Improving Fibrosis Outcomes With Metformin

April 13, 2018 updated by: Ottawa Hospital Research Institute

Improving Treatment and Liver Fibrosis Outcomes With Metformin in HCV-HIV Co-infected and HCV Mono-infected Patients With Insulin Resistance.

This study will evaluate the role of Metformin on liver fibrosis in HCV-HIV co-infected and HCV mono-infected patients with insulin resistance receiving DAA HCV treatment.

Study Overview

Status

Withdrawn

Conditions

Intervention / Treatment

Detailed Description

HCV antiviral therapy has evolved rapidly in recent years and access to these medications has improved. While SVR is associated with improved liver outcomes, the rate of liver fibrosis regression with SVR is variable and predictors of regression are not well established. In addition, achieving SVR in patients with cirrhosis does not necessarily prevent decompensation or eliminate the risk of HCC. A better understanding of the role insulin resistance and impaired glucose metabolism have on these outcomes in HCV patients who achieve SVR are needed.

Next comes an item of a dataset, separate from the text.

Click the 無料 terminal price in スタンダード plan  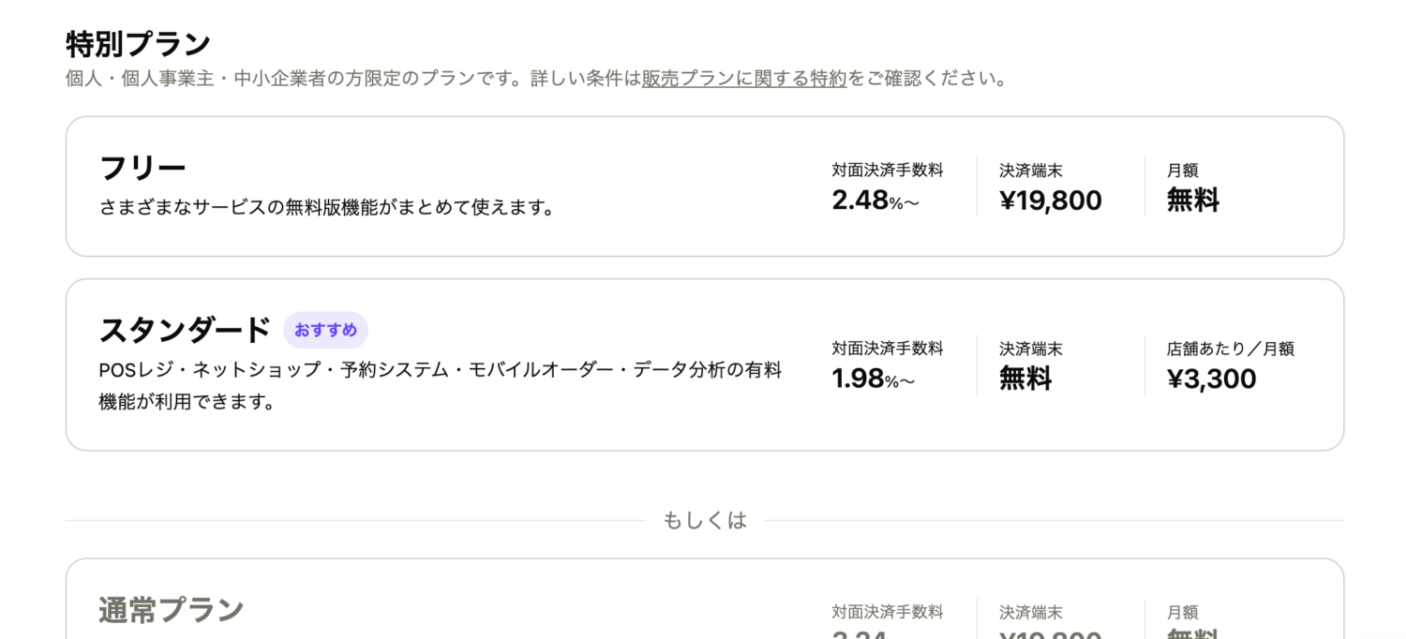(x=1025, y=379)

Identifying and targeting potentially modifiable risk factors such as IR may be of significant importance in preventing progression of and promoting regression of liver fibrosis, reducing mortality and improving outcomes for HCV-HIV co-infected and HCV-mono-infected patients.

This proposed pilot study will be the first to evaluate the role of Metformin on liver fibrosis in HCV-HIV co-infected and HCV mono-infected patients with IR receiving DAA HCV treatment.

If Metformin is effective in reducing liver fibrosis in this patient population, this will represent a well-tolerated, easy to administer, inexpensive therapy that will protect against negative HCV outcomes. This study will also be an opportunity to evaluate the impact of insulin resistance and hyperglycemia have on viral clearance HCV-infected patients treated with interferon-free regimens. In addition, the study will further explore the relationship between HCV, insulin resistance and AFP levels.

Study Type

Interventional

Phase

  • Phase 2

Contacts and Locations

This section provides the contact details for those conducting the study, and information on where this study is being conducted.

Study Locations

  • Canada
    • Ontario
      • Ottawa, Ontario, Canada
        • The Ottawa Hospital, General Campus

Participation Criteria

Researchers look for people who fit a certain description, called eligibility criteria. Some examples of these criteria are a person's general health condition or prior treatments.

Eligibility Criteria

Ages Eligible for Study

18 years to 79 years (Adult, Older Adult)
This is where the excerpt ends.